§ TASK STATEMENT
Return the following lines and nothing else: the one holding "Task: Click the three-dot" and all those after it in the records below, unchanged, minus any pictures.
*** EXTRACTED DATA Section Begins ***
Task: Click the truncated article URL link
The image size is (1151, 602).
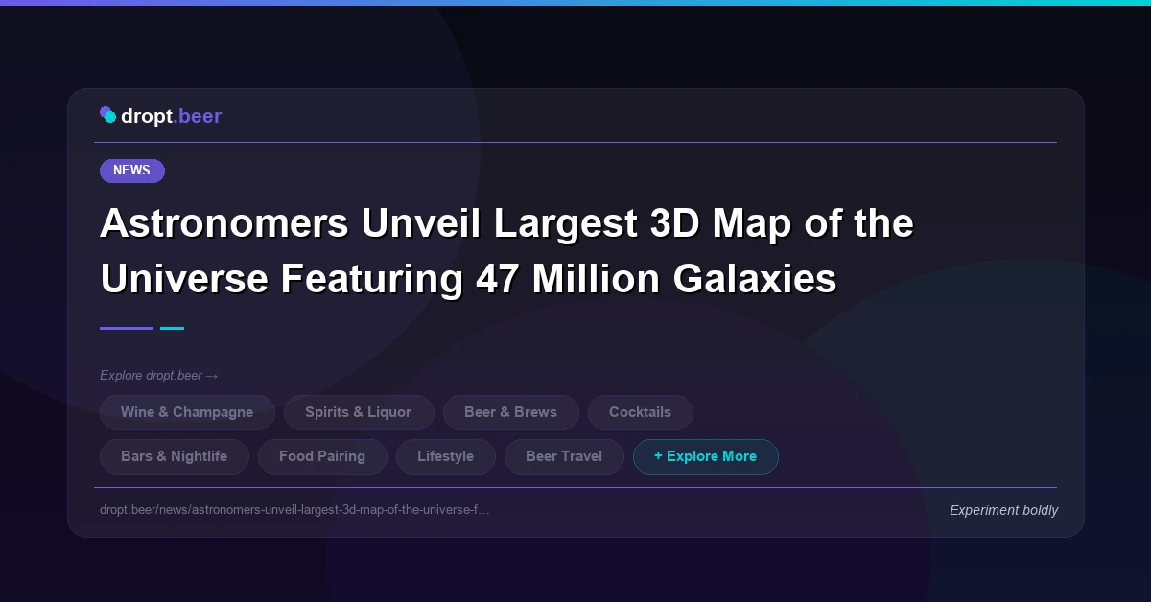Action: click(x=295, y=510)
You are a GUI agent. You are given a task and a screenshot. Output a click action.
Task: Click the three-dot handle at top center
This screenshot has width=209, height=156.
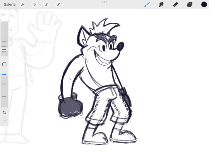[x=105, y=2]
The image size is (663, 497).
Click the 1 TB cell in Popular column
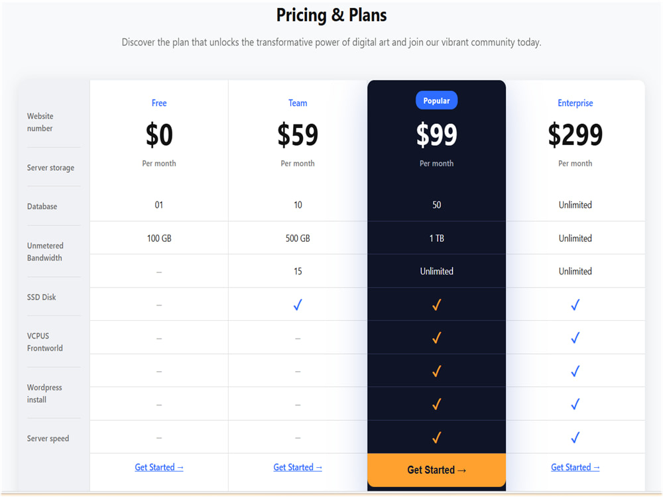click(436, 239)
*** EXTRACTED DATA Section Ends ***
§ TASK ANSWER
Task: Click the three-dot handle at top center
This screenshot has width=209, height=156.
[x=105, y=2]
The image size is (663, 497).
Click the 1 TB cell in Popular column
click(436, 239)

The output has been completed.